• _Description of the task_
Can you retype every one of these records word for word, leaving the pictures out of your answer?

========

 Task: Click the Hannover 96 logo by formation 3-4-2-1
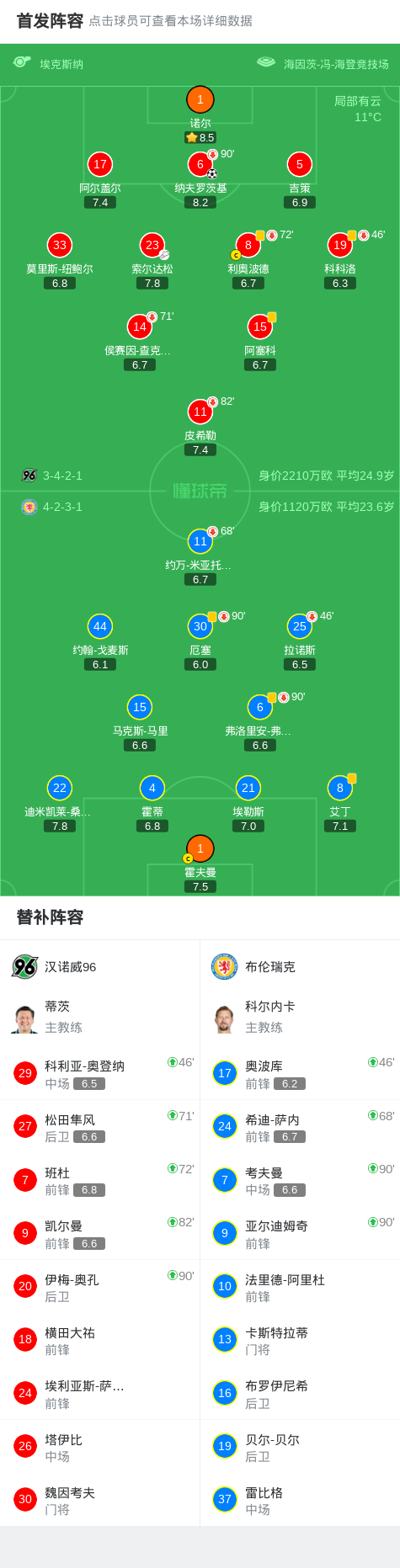[29, 476]
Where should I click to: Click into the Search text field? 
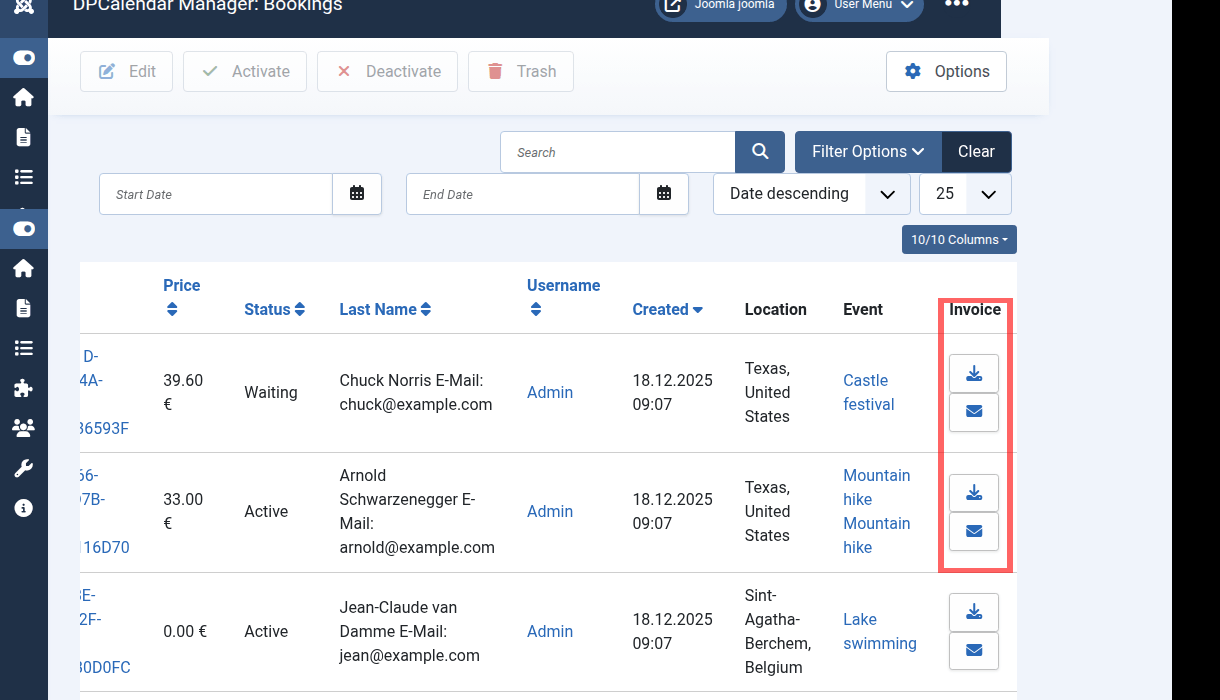618,152
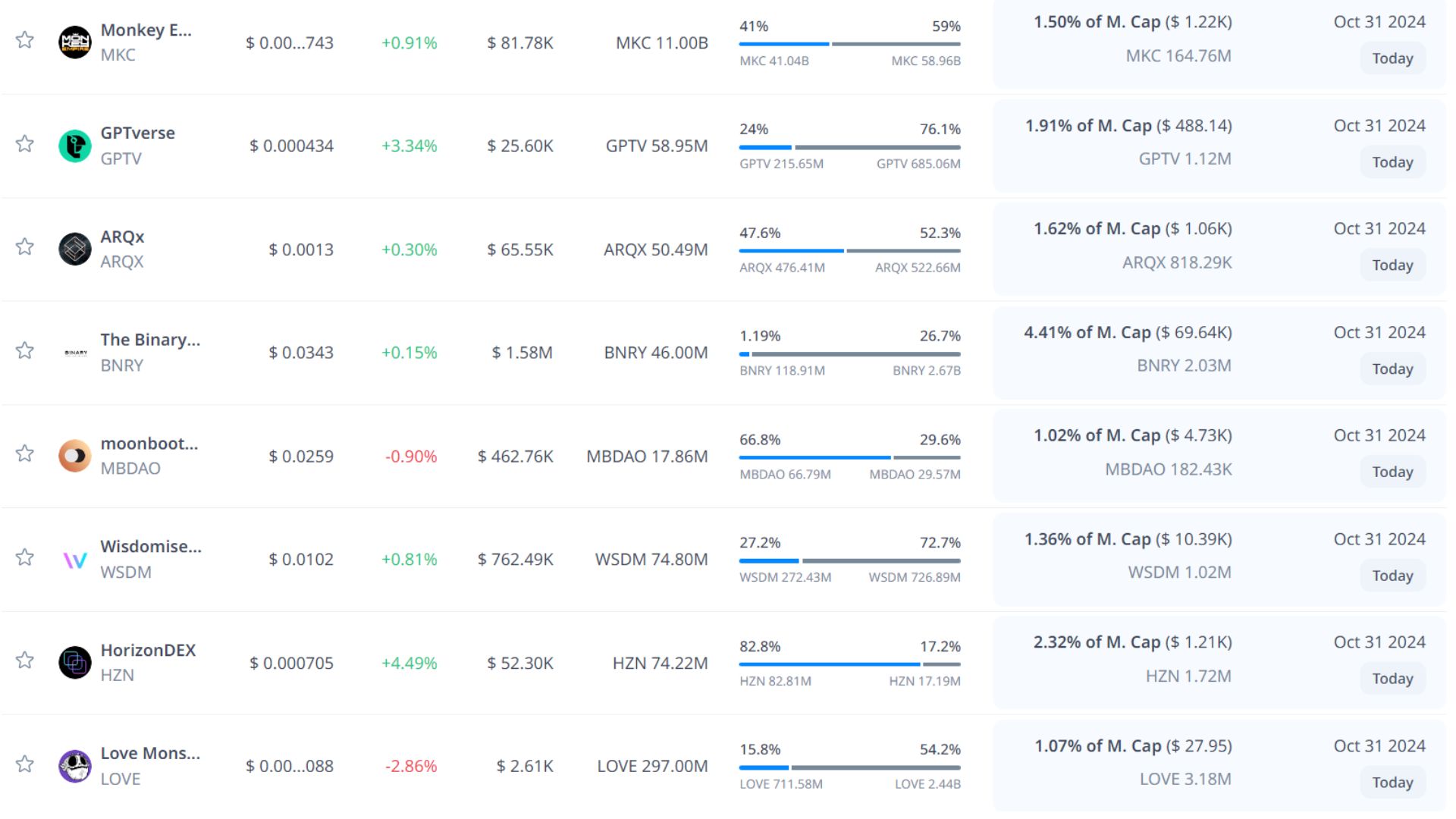Toggle the favorite star for ARQx
The image size is (1456, 819).
tap(25, 247)
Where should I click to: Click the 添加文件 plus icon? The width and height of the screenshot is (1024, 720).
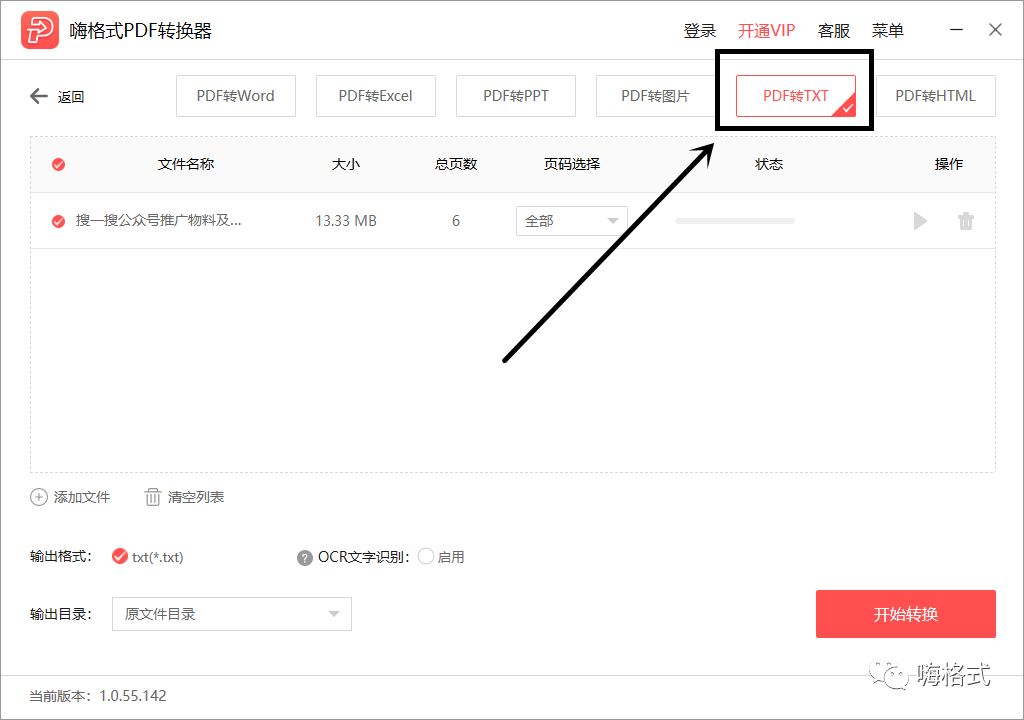click(x=38, y=497)
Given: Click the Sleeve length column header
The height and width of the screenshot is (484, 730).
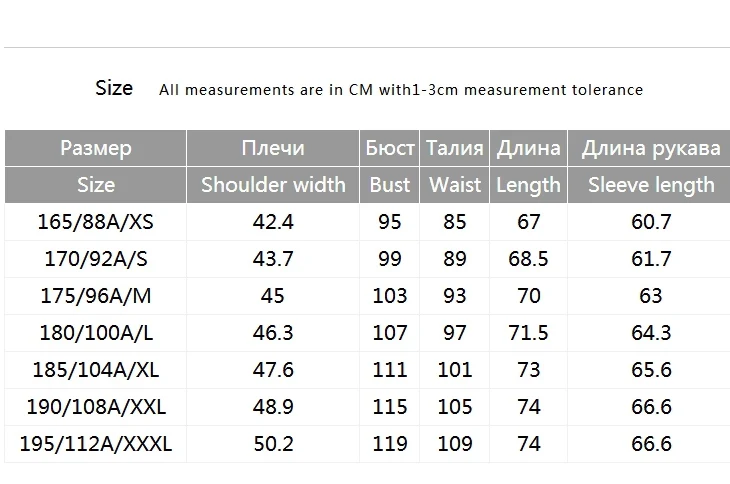Looking at the screenshot, I should click(x=651, y=185).
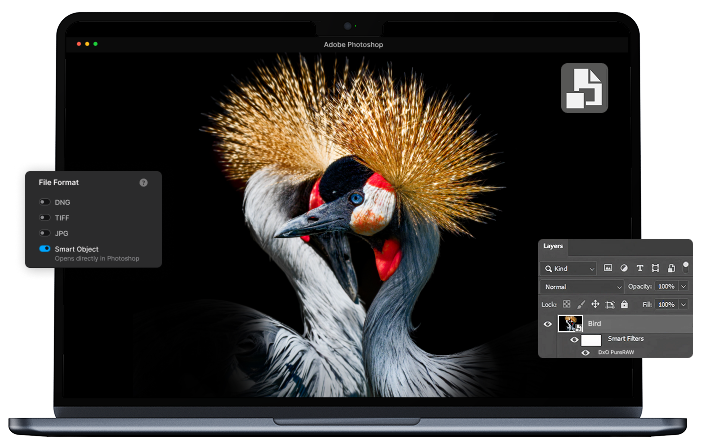This screenshot has height=437, width=703.
Task: Enable the DNG file format toggle
Action: click(x=45, y=202)
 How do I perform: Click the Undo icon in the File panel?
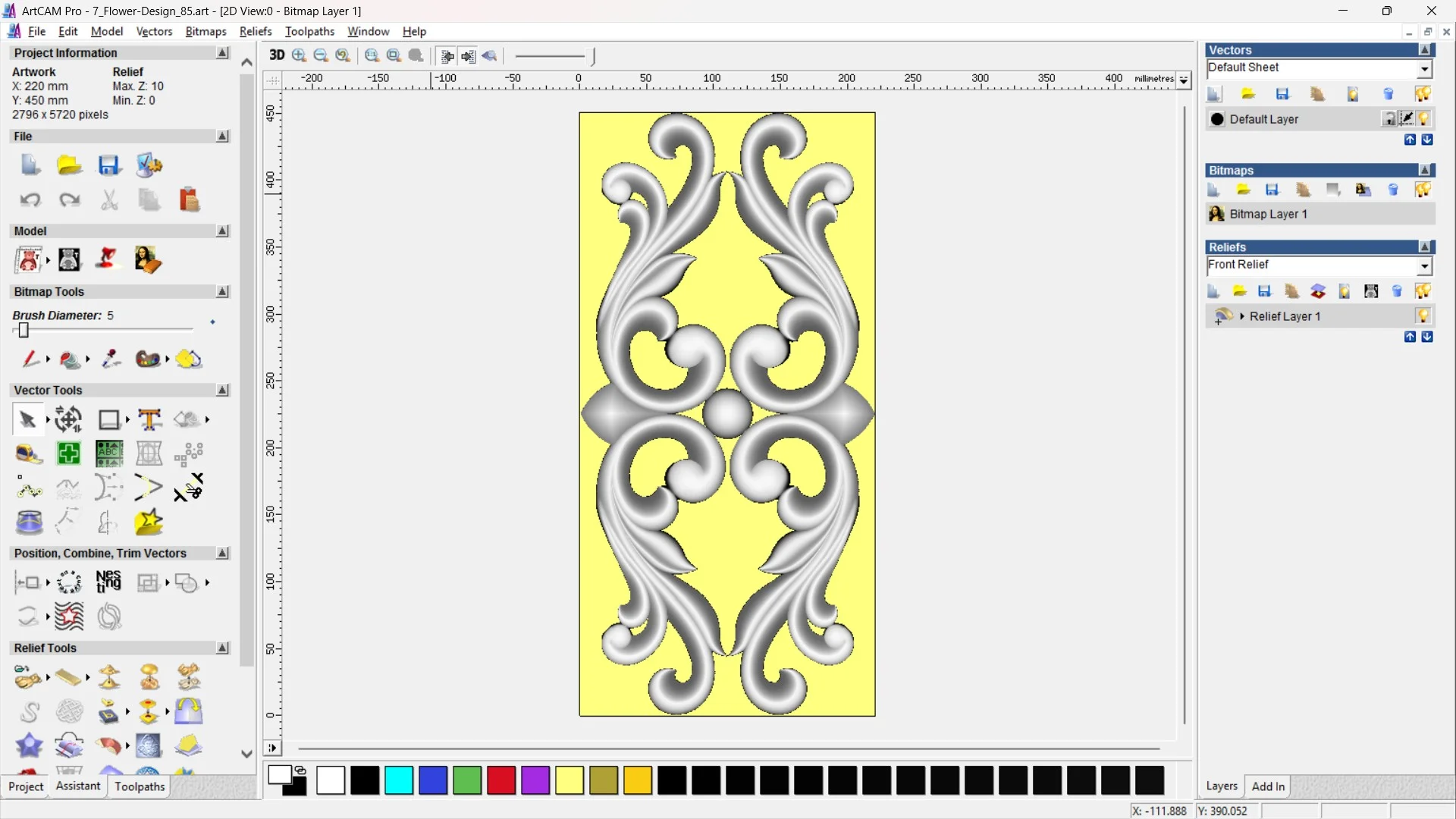point(30,199)
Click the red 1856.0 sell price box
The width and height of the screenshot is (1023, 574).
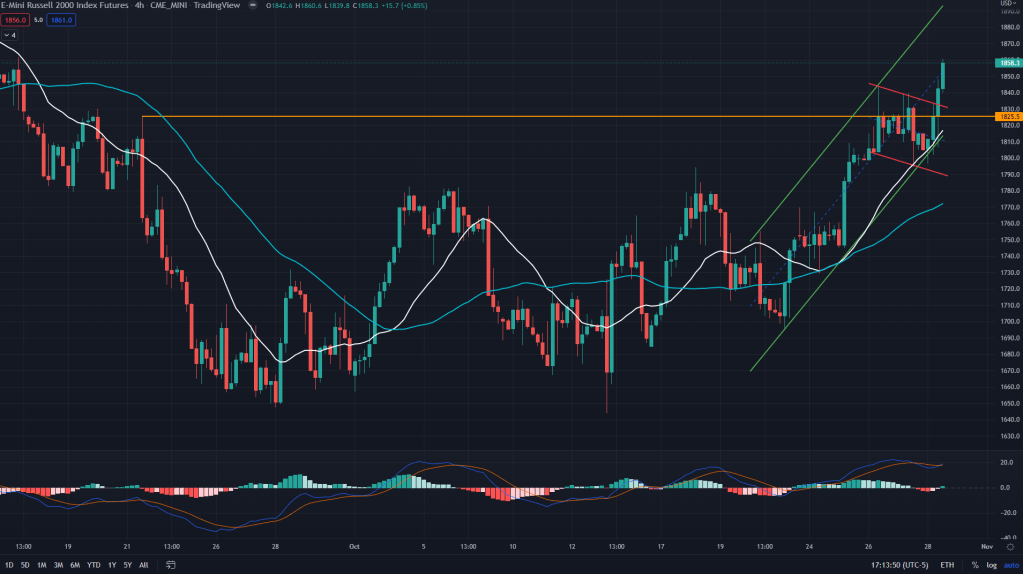click(x=13, y=19)
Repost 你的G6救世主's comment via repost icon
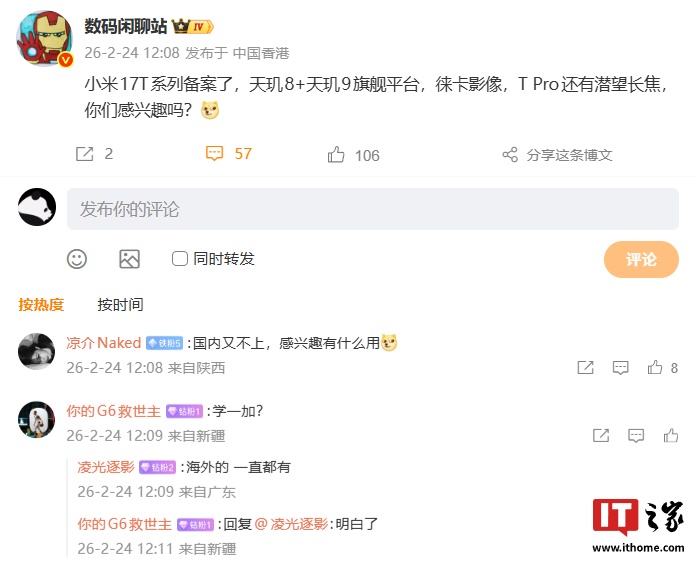The height and width of the screenshot is (562, 696). coord(601,435)
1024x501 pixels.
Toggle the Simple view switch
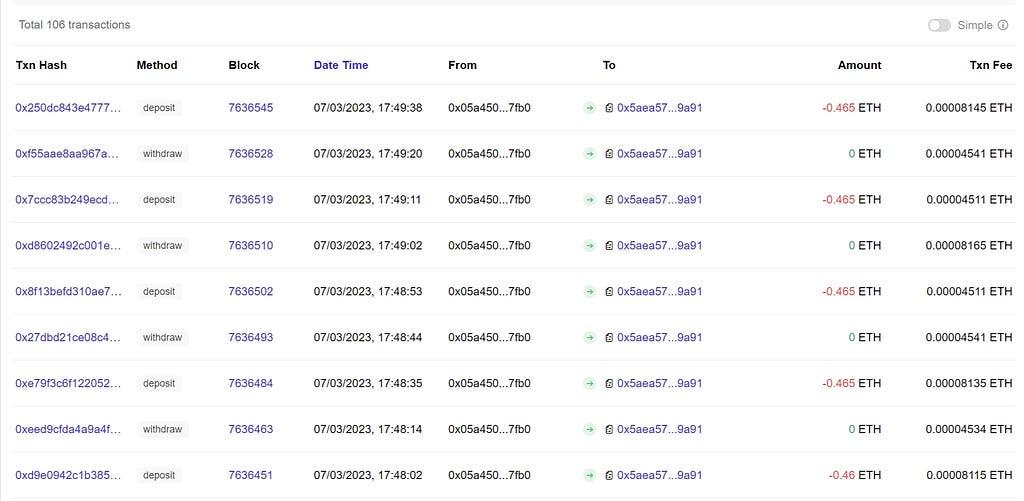point(939,25)
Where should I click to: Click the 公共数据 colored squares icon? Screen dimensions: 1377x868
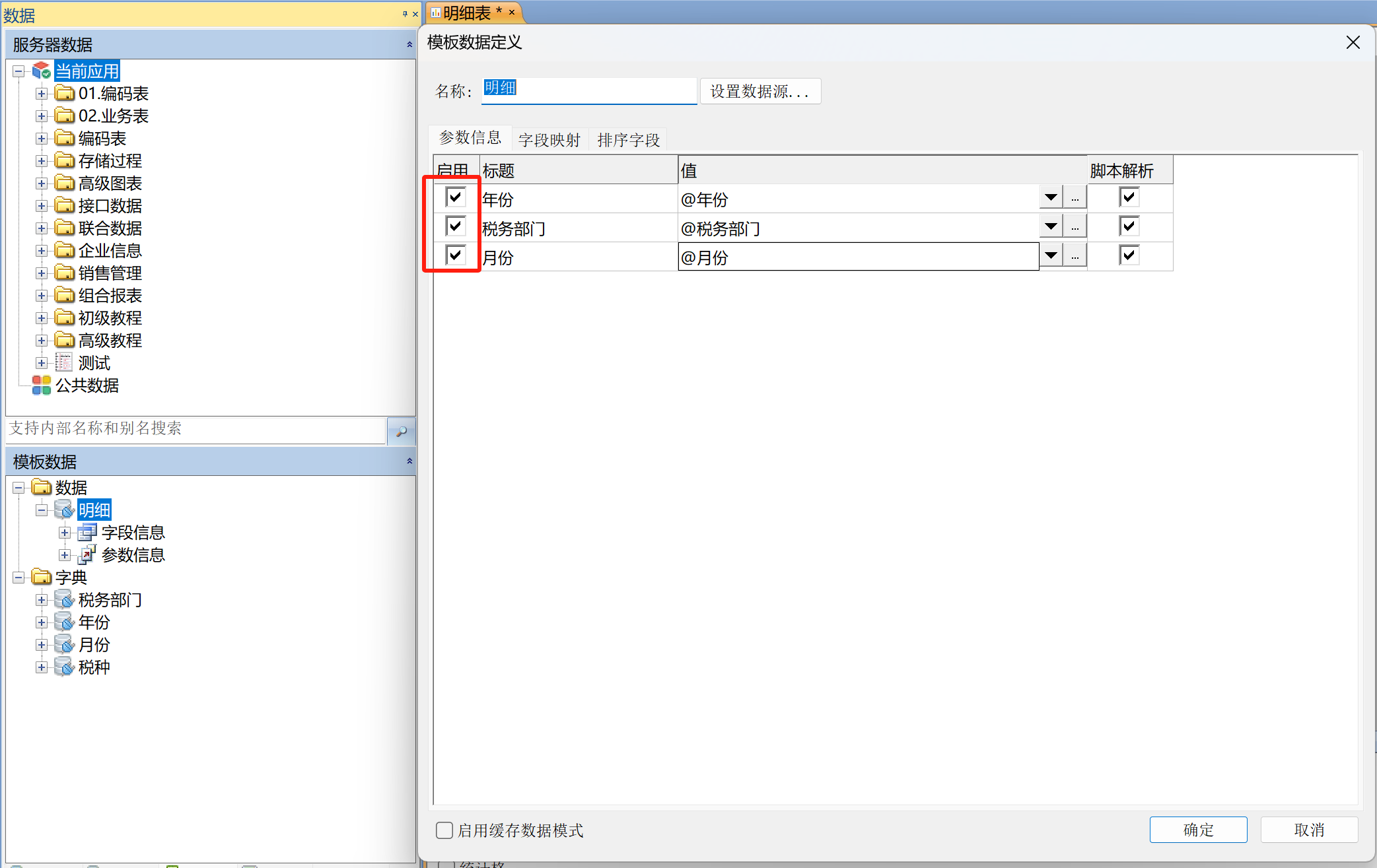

========

• _Result of this task_
 Task: Click the Hannover 96 logo by formation 3-4-2-1
[29, 476]
Where should I click to: Click into the Search text field? 
618,152
Toggle the favorite star for ARQx
The image size is (1456, 819).
tap(25, 247)
Where should I click to: Click the 添加文件 plus icon? The width and height of the screenshot is (1024, 720).
click(x=38, y=497)
Given: Click the Sleeve length column header
The height and width of the screenshot is (484, 730).
Looking at the screenshot, I should click(x=651, y=185).
This screenshot has height=437, width=703.
Task: Enable the DNG file format toggle
Action: click(x=45, y=202)
 How do I perform: Click the Undo icon in the File panel?
point(30,199)
Click the red 1856.0 sell price box
The width and height of the screenshot is (1023, 574).
click(x=13, y=19)
Repost 你的G6救世主's comment via repost icon
The height and width of the screenshot is (562, 696). coord(601,435)
1024x501 pixels.
Toggle the Simple view switch
point(939,25)
Where should I click to: Click the 公共数据 colored squares icon? Screen dimensions: 1377x868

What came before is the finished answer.